Se aproxima, por fin, el día de la muerte que, segura, se ha hecho esperar en exceso. Un gobierno que muere y un gobierno que nace, así son las cosas, porque la vida no termina con Zapatero y sus comparsas. En la vieja tradición monárquica, se solemnizaba el hecho con la proclamación de: "El Rey ha muerto, ¡Viva el Rey!". Con esa sencillez se dejaba constancia de que todos somos una anécdota temporal, por mucho que nos ufanemos en presentarnos como salvadores de la humanidad.
El óbito desencadena un proceso ineludible para que la vida ciudadana siga con la misma normalidad que la propia muerte. Unos lloran al finado, aquellos que han sentido en sus carnes o en sus bolsillos la pérdida del gobernante querido, y otros se abren a la esperanza de una vida mejor para los gobernados; al fin y a la postre, este es el fin al que debe tender todo gobierno, el bien de la comunidad.
El Derecho o, si quieren ustedes, las leyes, son las encargadas de regular esa sucesión de hombres y mujeres que desaparecen y que serán sustituidos por generaciones subsiguientes que, con sus vidas, seguirán manteniendo activa la propia comunidad. Y al igual que las leyes ordenan ese transcurrir entre las generaciones de individuos, son también las leyes las que regulan la sucesión de los sucesivos gobiernos de una nación.
Son de apreciar, sin embargo, notables diferencias entre la regulación de los sujetos privados y aquella aplicable cuando se trata de los protagonistas del Gobierno de la Nación. Aprecio hoy una diferencia que me atrevo a poner sobre la mesa para su consideración. Más aún cuando, con riesgo de confusión, se emplean términos idénticos para una y otra aplicación.
Del causante deriva para los causahabientes un derecho sucesorio –de patrimonio y de deudas– que se hará efectivo mediante la adjudicación de la herencia. También el gobierno entrante –causahabiente– será el adjudicatario de la herencia que resulte al momento del óbito del causante (prescindo de que unos lo reciben para sí y los otros para su correcta administración). Sin embargo, algo diferente ocurre en uno y otro caso: las leyes permiten a los herederos, en el primer caso, aceptar la herencia a beneficio de inventario, una protección para caso de que las deudas superen el valor del patrimonio; sin embargo, el señor Rajoy no va a tener esa posibilidad, siendo así que no conoce el patrimonio nacional que deja el causante y menos aún el importe de su débito. Cada día aparecen nuevas deudas, surgen dudas sobre los datos oficiales publicados, etc.

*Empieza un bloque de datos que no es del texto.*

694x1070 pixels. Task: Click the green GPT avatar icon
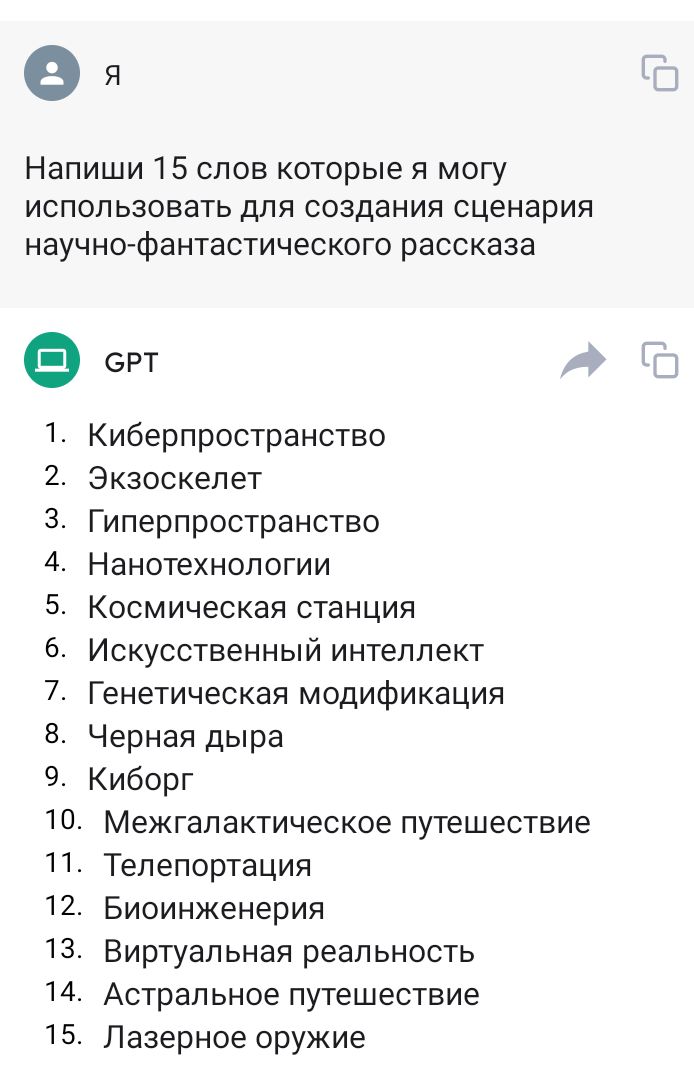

¿Cabría en la Constitución una cláusula como la aceptación de la herencia de gobierno, a beneficio de inventario? Es una broma, pero, al menos, al hacer el inventario quedaría patente lo que procedía del finado; más aún cuando, en sus últimos días, ha afirmado que "no es cierto que deje España al borde del abismo". Claro que no, la deja en el abismo.